Sunday, September 30, 2012

Presidential Leadership: A Comparison

President Obama laments that he has been unable to accomplish his goals because of the "Republican Congress".  (President Obama seems to forget that he has a Democrat majority in the Senate) Does he have a legitimate argument?  Let's look at recent past Presidents.

When President Reagan was elected to his first term, he had a Republican Senate, but an overwhelming Democratic House led by Tip O'Neill, a strong ideologue for his party.  Yet President Reagan was able to push through his economic growth agenda that led to an unprecedented recovery from much worse economic circumstances than Obama inherited.  In addition, he famously worked with Tip O'Neill to pass social security reform.    At no time did anyone hear Ronald Reagan blame anyone for any failure.

When Bill Clinton was elected, like President Obama, he had Democrat majorities in both houses of Congress.  Also, like Obama, during the mid-term elections in 1996, the House went Republican, but unlike, Obama, the Senate also went Republican.  Bill Clinton had to work with Newt Gingrich as Speaker of the House of Representatives - an ideologue, basically, a right-wing Tip O'Neill.  Bill Clinton most likely wasn't happy, but he nonetheless set out to work with Newt Gingrich and his colleagues and accomplished major welfare reform as well as spending cuts that led to a surplus.

George Bush had a Republican majorities in his first term and Democrat majorities in his second term.  He famously worked with Ted Kennedy to push through bipartisan education reform. He never complained that the Democrats blocked his economic agenda during his second term and attempts at reforming the federal mortgage system.

Now to the current President.  President Obama had overwhelming majorities in both houses of Congress when he came to office in 2009.  He worked with the Democrats to pass an $800 billion stimulus package that ended up costing over $300,000 for each job it supposedly created.  (Although according to Bob Woodward's book, he apparently did not take a leadership role.)  He is credited with pushing through Obamacare, although it might be better-named Pelosi care as he never proposed his own plan, but allowed Congress to come up with a plan.  He presided over TARP II which led to more bailouts including the government becoming an owner of the General Motors.   Obama had no trouble passing his agenda during the first two years and our ballooning debt and deficits are a testament to that fact..

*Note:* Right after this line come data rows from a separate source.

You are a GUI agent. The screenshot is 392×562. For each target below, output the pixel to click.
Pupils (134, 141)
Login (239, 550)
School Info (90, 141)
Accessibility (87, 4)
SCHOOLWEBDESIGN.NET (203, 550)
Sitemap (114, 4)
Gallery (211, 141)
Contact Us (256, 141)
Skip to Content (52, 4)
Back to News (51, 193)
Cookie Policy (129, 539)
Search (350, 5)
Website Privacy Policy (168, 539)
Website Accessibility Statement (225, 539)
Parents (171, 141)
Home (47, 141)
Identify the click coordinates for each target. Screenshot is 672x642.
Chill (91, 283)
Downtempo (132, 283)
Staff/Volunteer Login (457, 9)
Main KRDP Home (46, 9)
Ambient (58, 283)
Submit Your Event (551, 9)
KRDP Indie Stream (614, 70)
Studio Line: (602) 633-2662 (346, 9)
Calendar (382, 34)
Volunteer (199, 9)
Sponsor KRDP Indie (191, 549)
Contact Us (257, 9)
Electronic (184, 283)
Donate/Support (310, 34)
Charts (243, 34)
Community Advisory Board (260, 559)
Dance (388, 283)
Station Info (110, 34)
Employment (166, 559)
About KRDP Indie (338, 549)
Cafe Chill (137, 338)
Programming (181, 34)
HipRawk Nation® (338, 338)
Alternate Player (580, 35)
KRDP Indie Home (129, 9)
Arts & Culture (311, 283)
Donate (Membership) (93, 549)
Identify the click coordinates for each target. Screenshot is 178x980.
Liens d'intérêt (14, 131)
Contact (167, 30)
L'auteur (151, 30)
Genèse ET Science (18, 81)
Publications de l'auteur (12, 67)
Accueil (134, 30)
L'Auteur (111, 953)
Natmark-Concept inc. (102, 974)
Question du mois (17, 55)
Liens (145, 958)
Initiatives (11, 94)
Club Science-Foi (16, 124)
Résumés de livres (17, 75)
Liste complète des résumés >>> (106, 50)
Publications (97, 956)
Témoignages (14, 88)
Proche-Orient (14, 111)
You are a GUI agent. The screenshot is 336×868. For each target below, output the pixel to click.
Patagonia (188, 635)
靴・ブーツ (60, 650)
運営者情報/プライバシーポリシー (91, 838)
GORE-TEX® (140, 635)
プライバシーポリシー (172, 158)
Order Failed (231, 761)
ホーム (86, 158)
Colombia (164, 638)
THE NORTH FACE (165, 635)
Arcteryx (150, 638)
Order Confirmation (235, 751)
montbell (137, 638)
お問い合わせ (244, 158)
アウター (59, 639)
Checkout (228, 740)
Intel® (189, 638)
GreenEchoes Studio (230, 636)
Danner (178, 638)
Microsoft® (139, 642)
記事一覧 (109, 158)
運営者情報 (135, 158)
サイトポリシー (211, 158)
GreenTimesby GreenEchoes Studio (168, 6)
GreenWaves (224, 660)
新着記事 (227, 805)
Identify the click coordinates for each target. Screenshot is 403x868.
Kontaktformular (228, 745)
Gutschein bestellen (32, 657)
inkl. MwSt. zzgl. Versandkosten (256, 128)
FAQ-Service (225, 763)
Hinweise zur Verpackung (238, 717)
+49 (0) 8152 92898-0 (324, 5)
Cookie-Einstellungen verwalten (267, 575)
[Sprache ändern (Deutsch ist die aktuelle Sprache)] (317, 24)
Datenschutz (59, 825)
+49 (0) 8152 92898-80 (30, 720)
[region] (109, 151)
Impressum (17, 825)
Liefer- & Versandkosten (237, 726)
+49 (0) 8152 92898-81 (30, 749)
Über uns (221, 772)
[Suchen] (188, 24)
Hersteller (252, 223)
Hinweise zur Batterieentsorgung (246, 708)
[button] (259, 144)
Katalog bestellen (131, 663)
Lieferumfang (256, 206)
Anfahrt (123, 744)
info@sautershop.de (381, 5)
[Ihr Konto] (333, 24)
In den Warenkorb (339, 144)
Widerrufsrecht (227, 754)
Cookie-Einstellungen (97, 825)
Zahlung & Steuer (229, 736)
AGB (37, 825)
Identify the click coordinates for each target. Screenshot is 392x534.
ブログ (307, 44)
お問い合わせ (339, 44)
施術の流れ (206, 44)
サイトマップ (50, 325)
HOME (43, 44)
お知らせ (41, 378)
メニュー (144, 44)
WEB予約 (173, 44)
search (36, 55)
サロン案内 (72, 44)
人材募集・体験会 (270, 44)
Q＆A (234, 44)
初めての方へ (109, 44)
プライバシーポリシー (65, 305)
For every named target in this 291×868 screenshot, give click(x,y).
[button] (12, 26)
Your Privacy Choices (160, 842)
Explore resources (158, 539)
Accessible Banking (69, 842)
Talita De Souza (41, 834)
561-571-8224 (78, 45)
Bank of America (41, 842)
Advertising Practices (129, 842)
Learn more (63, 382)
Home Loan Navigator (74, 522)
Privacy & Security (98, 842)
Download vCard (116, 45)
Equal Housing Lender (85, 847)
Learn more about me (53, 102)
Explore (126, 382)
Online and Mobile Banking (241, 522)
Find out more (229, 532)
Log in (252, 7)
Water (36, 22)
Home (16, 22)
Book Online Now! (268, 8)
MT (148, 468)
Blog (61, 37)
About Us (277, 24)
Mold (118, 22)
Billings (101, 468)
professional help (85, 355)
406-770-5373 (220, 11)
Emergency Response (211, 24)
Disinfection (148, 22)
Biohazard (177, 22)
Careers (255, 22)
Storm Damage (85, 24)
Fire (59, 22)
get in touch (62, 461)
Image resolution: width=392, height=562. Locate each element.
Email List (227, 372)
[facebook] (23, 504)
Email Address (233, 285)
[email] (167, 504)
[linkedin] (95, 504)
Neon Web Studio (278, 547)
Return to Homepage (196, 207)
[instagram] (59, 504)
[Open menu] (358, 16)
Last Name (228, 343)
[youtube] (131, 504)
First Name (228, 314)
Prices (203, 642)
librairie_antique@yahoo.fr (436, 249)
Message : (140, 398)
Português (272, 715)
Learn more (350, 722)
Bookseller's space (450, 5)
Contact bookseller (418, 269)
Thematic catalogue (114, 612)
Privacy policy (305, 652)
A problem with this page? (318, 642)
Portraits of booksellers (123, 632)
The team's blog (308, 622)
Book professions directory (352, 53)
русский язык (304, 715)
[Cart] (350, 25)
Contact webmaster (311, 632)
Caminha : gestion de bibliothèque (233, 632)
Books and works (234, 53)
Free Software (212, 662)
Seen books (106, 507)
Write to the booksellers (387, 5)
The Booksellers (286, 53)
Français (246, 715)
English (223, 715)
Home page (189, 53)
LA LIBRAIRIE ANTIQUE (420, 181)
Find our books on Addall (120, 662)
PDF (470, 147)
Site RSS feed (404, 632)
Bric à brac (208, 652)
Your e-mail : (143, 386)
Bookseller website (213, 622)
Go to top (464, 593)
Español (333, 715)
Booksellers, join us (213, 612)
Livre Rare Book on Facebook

Then the midterms came at the end of 2010 with voters soundly rejecting Obama's agenda through an election of an overwhelming majority of Republicans in the House.  President Obama's first foray into working with the new House was to state, "The Republicans can come for the ride, but they gotta sit in the back."   A leader doesn't lead by marginalizing an elected opposition.  A President leads by reaching out.  Yet there are many instances of Obama lashing out from the beginning.  Bob Woodward in his new book speaks about how Obama failed to lead during the debt deal negotiations.  During the negotiations with Boehner (an ideological midget compared to Gingrich, O'Neill and Kennedy), Boehner had agreed to revenue increases put forth by Obama, but Obama reneged on his offer and asked for more.  Boehner threw up his hands at the bad faith and Obama became enraged.  The debt talks failed.    Not only can Obama not reach out to Republicans, he cannot reach out to his own party in the Senate to get his budget passed.  Obama sent a budget which was defeated 97-0 by the Senate.  Moreover, his Democratic Senate has failed to pass any budget for over three years in contravention of the law.  Even one of his own Democrats said that Obama is alienating and arrogant.  Now, during the campaign we are hearing that its all the Republicans fault, he can't change Washington from the inside.  President Obama's lament is really an admission of failed leadership.   And he wants us to re-elect him?

So would Mitt Romney fare any better?  Consider that Mitt Romney was governor of a state whose legislature was 85% Democrat.  However, he managed to work with the Democrats to eliminate a billion dollar deficit, end with a surplus and a "rainy-day" fund of over 2 billion, lower unemployment to 4.6% and raise Massachusetts' credit rating.

He was called in to save a corrupt and debt laden Olympics in Salt Lake City.  The Olympics ended up being successful financially and otherwise. 

Obama has demonstrated that he is not a leader.  He has demonstrated that he cannot work with ideological opponents or even those who tend to agree with him.

Romney, on the other hand, has a history of working successfully with political opposition even when such opposition is overwhelming.  He has a history of problem solving, both in the private sector and in the public sector.  And unlike, Obama, he brings to the presidency executive experience.  I am confident that if he is elected President, you will not hear Romney blaming Democrats for their or his shortcomings.  You will see Romney working with Congress toward solutions to improve America's woeful economy and debt problems.